**DIRECTIVE**
Carry on the write-up about the Flask prediction service from its last line, adding the text that follows.

::: PAGE :::

Add Redis for frequent predictions:

@cache.memoize(timeout=300)
def predict(features):
    return model.predict(features)

Security Considerations

Current Implementation

✅ Input validation (type checking)
✅ No SQL injection (no database)
✅ HTTPS in production (via platform)
❌ No authentication
❌ No rate limiting
❌ No input sanitization

  1. Add authentication: JWT tokens or API keys
  2. Rate limiting: Flask-Limiter
  3. Input validation: Pydantic schemas
  4. CORS: Restrict allowed origins
  5. Security headers: Flask-Talisman

Performance Optimization

Current Performance

  • Model loading: ~2-3s (startup)
  • Prediction: ~10-50ms per request
  • Memory: ~1GB (with models loaded)

Optimization Opportunities

  1. Model Quantization: Reduce model size
  2. Batch Predictions: Process multiple at once
  3. Model Caching: Keep in memory
  4. Async Predictions: Use celery for long tasks

Technology Choices

Why Flask?

  • ✅ Lightweight and simple
  • ✅ Easy to deploy
  • ✅ Good for MVP
  • ❌ Not async by default
  • ❌ Less features than FastAPI

Alternative: FastAPI for production scale

Why sklearn?

::: ENTRIES PROVIDED :::

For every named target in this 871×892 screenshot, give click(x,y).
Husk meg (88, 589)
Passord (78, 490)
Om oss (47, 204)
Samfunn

:::

**RESPONSE FOR THIS EXERCISE**
  • ✅ Industry standard
  • ✅ Excellent documentation
  • ✅ Easy model persistence
  • ✅ Compatible with most ML algorithms

Why Docker?

  • ✅ Consistent environments
  • ✅ Easy deployment
  • ✅ Platform agnostic
  • ✅ Resource isolation

Future Improvements

Potential enhancements for production deployments:

  1. Model Monitoring - Track model performance and drift detection
  2. Model Versioning - Implement versioning system for model rollbacks
  3. A/B Testing - Framework for testing different model versions
  4. Explainability Dashboard - Interactive SHAP visualization dashboard
  5. Extended Test Coverage - Expand test suite for edge cases

Diagram: Full System

graph TB
    subgraph "Data Layer"
        A[Raw CSV] --> B[Data Loader]
        B --> C[Feature Engineering]
        C --> D[Data Transformer]
    end

    subgraph "Model Layer"
        D --> E[Model Trainer]
        E --> F[Model Registry]
        F --> G[Trained Models]
    end

    subgraph "API Layer"
        G --> H[Prediction Pipeline]
        H --> I[Flask Routes]
        I --> J[Web UI]
    end

    subgraph "Infrastructure"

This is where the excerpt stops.